WHAT IS BEING ASKED — Reproduce the material starting at the line containing "1027x700 pixels." and ending at the line containing "click(245, 692)", substituting "toolbar" for "ribbon" and leaving all else unaltered.
_____
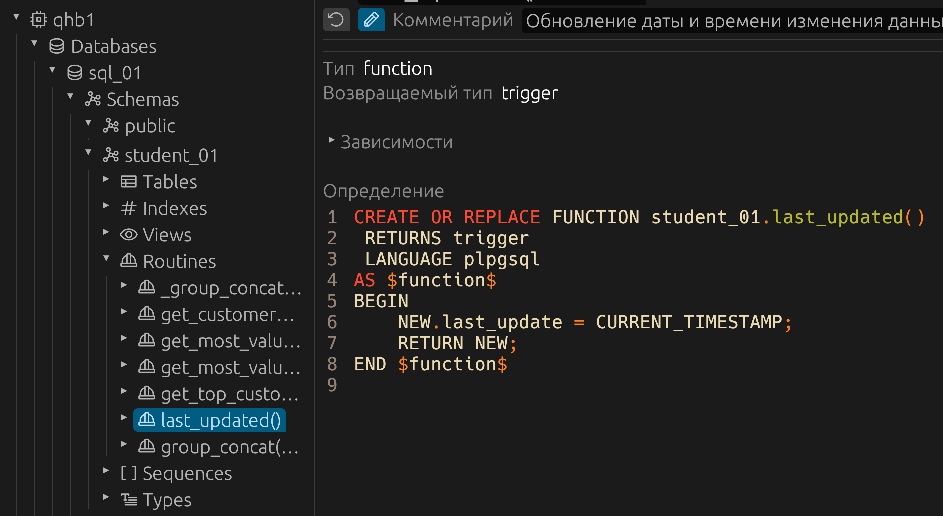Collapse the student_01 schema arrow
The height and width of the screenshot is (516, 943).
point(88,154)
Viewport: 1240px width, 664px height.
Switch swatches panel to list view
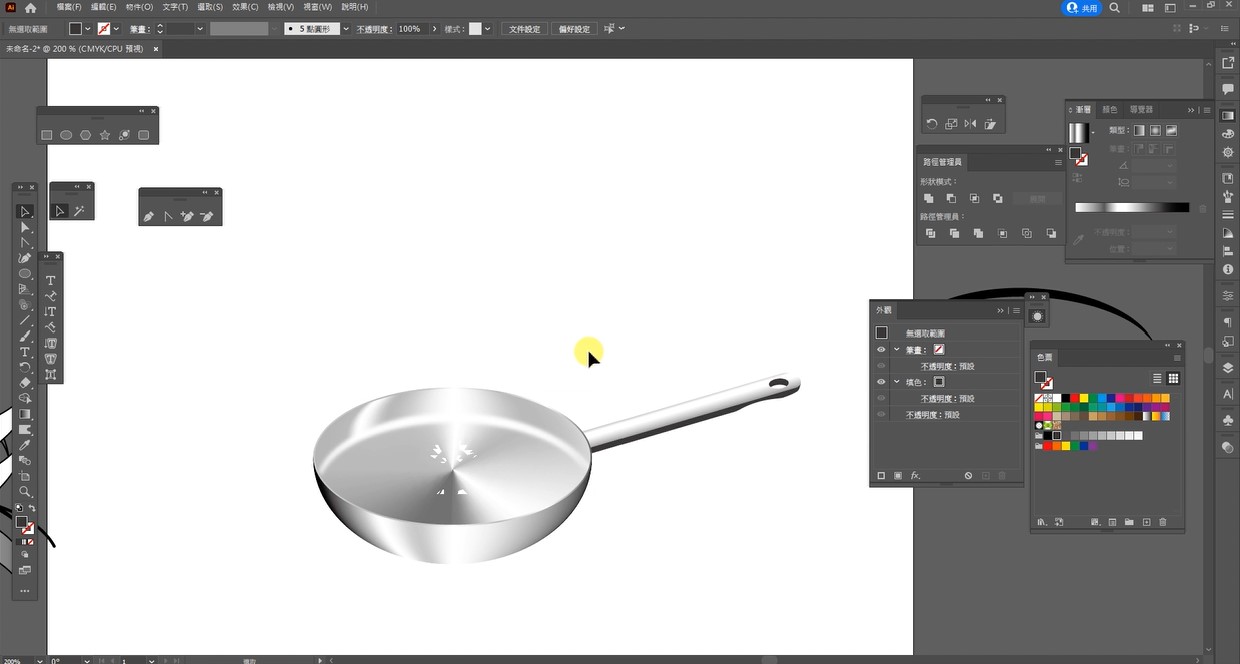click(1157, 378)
_____
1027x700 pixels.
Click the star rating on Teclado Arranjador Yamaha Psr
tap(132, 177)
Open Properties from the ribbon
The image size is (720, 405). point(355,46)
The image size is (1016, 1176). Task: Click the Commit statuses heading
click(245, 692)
_____
REPLY TO THE EXERCISE —
1027x700 pixels.
Click the star rating on Teclado Arranjador Yamaha Psr
tap(132, 177)
Open Properties from the toolbar
The image size is (720, 405). point(355,46)
The image size is (1016, 1176). Task: Click the Commit statuses heading
click(245, 692)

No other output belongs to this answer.